The drawings show an embodiment of the method for manufacturing a hose according to the present invention,
Figure 1 is a schematic front view showing the manufacturing process, Figure 2 is a plan view,
Fig. 3 is a front view, Fig. 4 is a longitudinal sectional front view of the main part, Fig. 5 A is a longitudinal sectional side view of the main part, and Fig. 6 is a partial cutaway of the reinforced rubber hose manufactured by the method of the present invention. It is a front view. 1... Unvulcanized rubber, 2... Thermoplastic resin, 3... ．． ．． Band-shaped body, 4...Cylindrical body, B...

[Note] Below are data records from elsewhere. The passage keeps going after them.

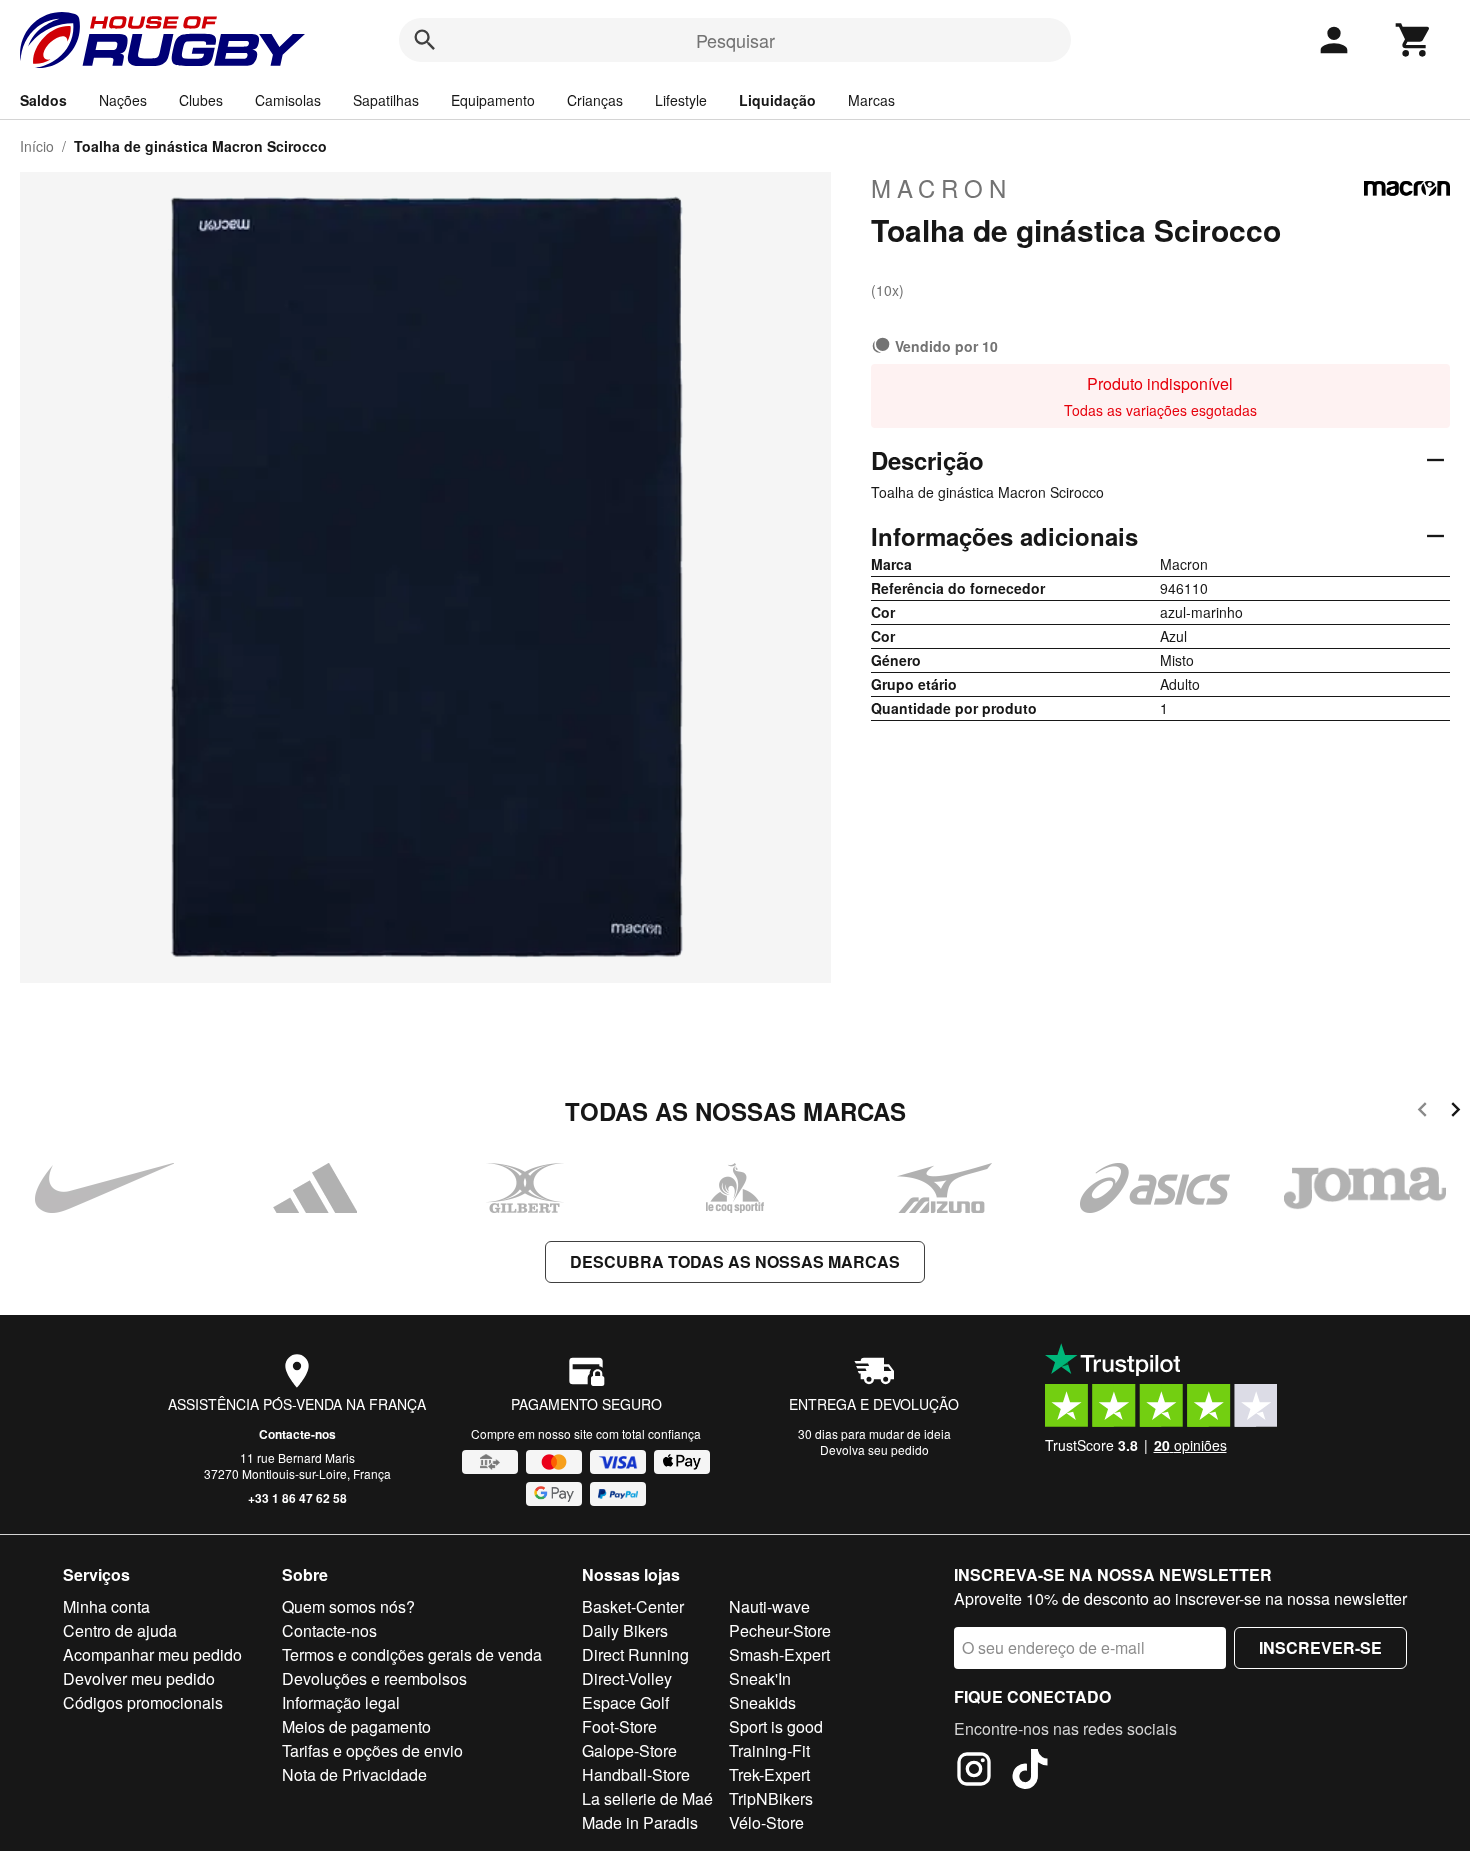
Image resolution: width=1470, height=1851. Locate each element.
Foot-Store (619, 1726)
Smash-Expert (779, 1654)
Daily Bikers (625, 1630)
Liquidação (777, 100)
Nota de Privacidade (354, 1774)
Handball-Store (636, 1774)
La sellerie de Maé (647, 1798)
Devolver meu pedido (139, 1678)
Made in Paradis (640, 1822)
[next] (1455, 1112)
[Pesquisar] (425, 40)
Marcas (871, 100)
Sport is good (776, 1726)
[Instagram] (974, 1772)
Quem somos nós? (348, 1606)
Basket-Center (633, 1606)
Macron (941, 188)
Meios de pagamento (356, 1726)
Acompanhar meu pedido (152, 1654)
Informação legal (341, 1702)
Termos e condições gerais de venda (412, 1654)
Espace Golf (625, 1702)
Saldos (43, 100)
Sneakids (762, 1702)
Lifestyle (681, 100)
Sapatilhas (386, 100)
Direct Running (635, 1654)
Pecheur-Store (780, 1630)
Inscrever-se (1320, 1647)
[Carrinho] (1414, 40)
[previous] (1422, 1112)
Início (37, 146)
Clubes (201, 100)
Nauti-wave (769, 1606)
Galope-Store (629, 1750)
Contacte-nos (297, 1434)
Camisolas (288, 100)
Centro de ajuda (120, 1630)
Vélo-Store (766, 1822)
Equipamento (493, 100)
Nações (123, 100)
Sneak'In (760, 1678)
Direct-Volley (627, 1678)
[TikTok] (1030, 1772)
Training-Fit (769, 1750)
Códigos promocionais (143, 1702)
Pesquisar (735, 40)
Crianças (595, 100)
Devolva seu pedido (874, 1449)
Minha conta (106, 1606)
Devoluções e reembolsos (374, 1678)
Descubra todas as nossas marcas (735, 1261)
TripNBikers (771, 1798)
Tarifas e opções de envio (372, 1750)
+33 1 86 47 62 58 (297, 1498)
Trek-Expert (769, 1774)
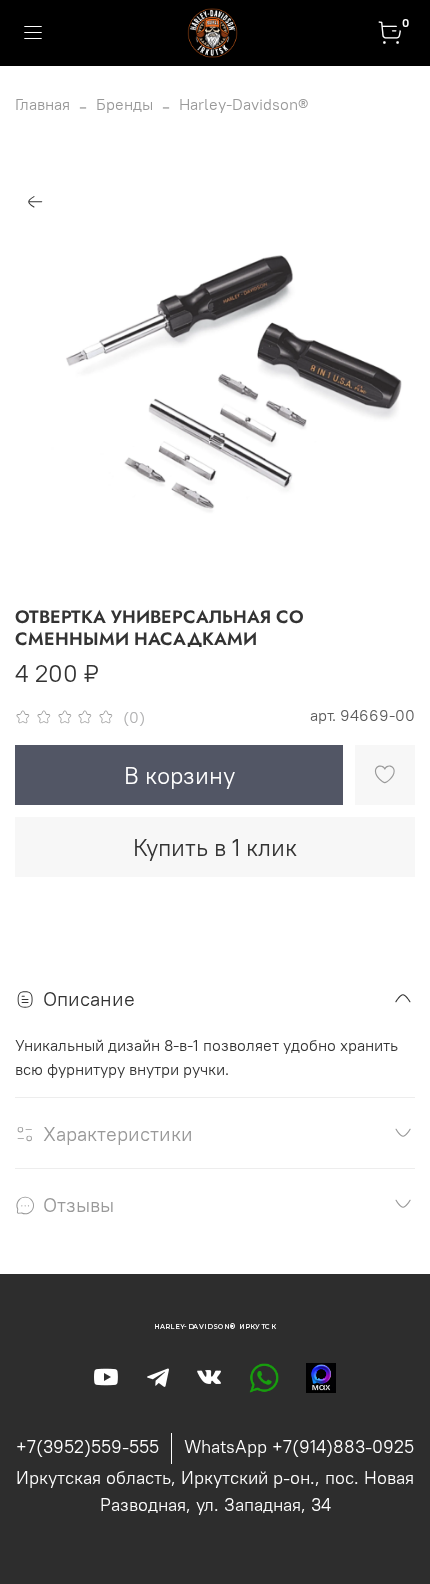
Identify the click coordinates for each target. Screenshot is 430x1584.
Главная (42, 104)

...former. Figure 1 Figure 2 Figure 3 Figure 4 Figure 5 Figure 6

Claims (1)

[Claims] 1. Unvulcanized rubber 1 mixed with a vulcanizing agent and thermoplastic resin 2 are extruded as a strip 3 with the thermoplastic resin layer covered with a rubber layer, and the extruded strip is placed on former B. The cylindrical body 4 is formed into a cylindrical body 4 by force feeding in the spiral direction, and then the formed cylindrical body 4 is heated and vulcanized on a former, and after being vulcanized, it is cooled on a former B. A method for manufacturing hoses.